Its Scottish Cup record was similarly undistinguished, reaching the second round in its first entry in 1882–83, after beating Woodland in a replay in the first, coming from 3–1 down to win 5–3; it lost to Port Glasgow Athletic in the second, following a confusing original tie that was reported as being a 3–3 draw, 4–3 win to the Sir John, 5–3 win to the Sir John, and in any event, 3 goals for the Sir John disputed; perhaps unsurprisingly there was a protest put in, but from the Sir John, on the basis that the referee turned out to have been a member of the Port. The following season it lost to Greenock Northern in the first round, by another 5–3 scoreline, the Scottish Football Association unanimously dismissing a protest as to the state of the ground.

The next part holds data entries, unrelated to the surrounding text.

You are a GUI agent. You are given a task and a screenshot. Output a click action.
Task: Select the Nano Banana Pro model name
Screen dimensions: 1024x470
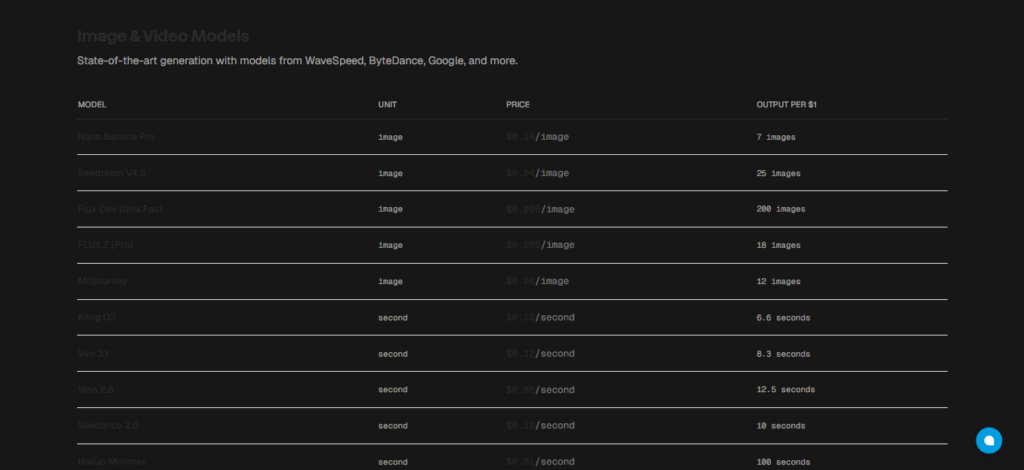click(116, 137)
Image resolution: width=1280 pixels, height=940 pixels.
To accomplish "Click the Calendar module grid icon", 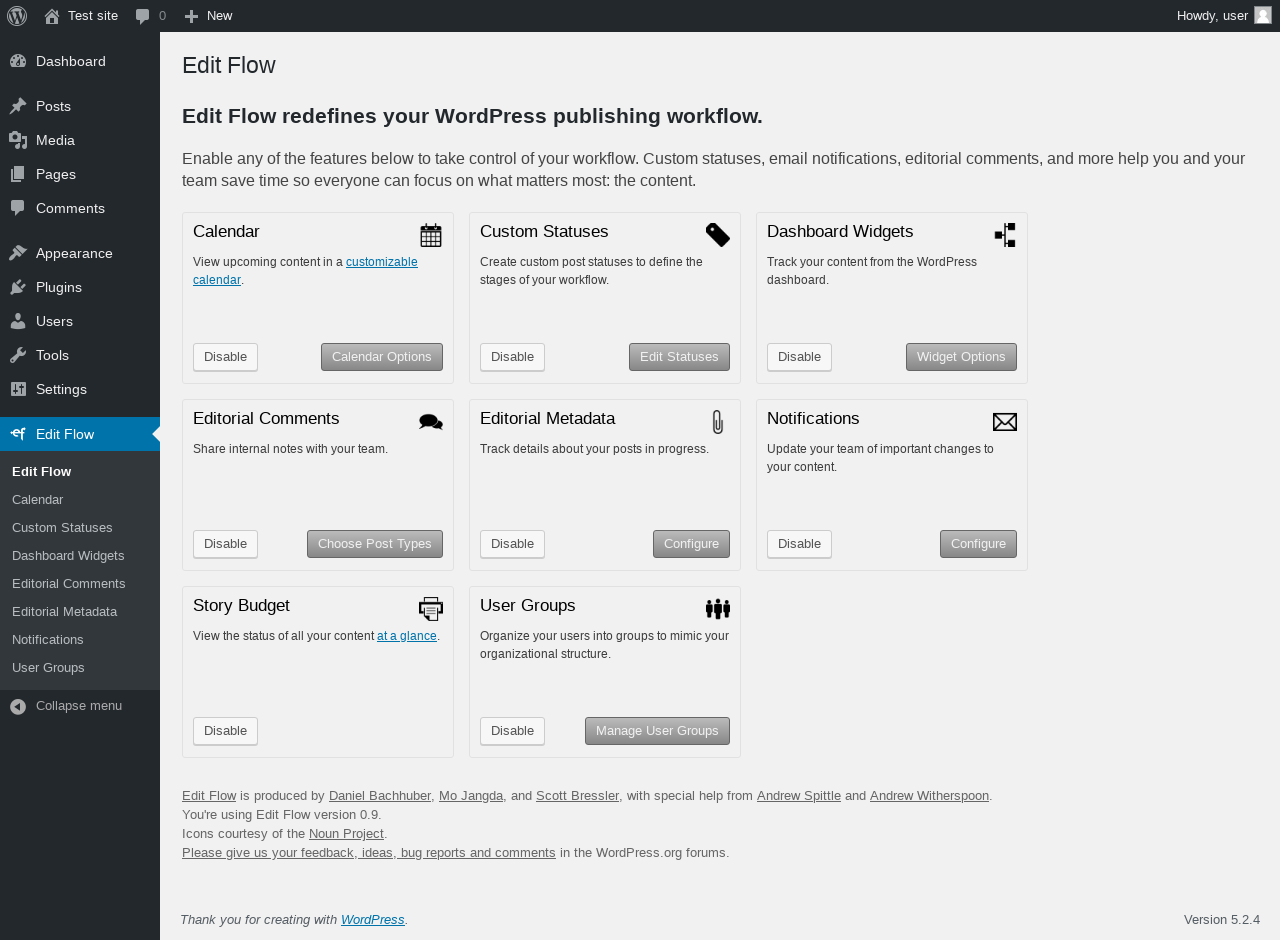I will (431, 235).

On 18 April 1884, at a meeting at the town hall between members of the club and of the Pollok club, it was agreed to merge the two sides, under the name Pollokshaws. William M'Neil, the match secretary of the Maxwell, was kept on as match secretary for the new club.

==Colours==

The club wore dark blue jerseys, white knickers, and scarlet stockings.

==Grounds==

The club played at a private ground at Norwood, with a clubhouse on Maxwell Street.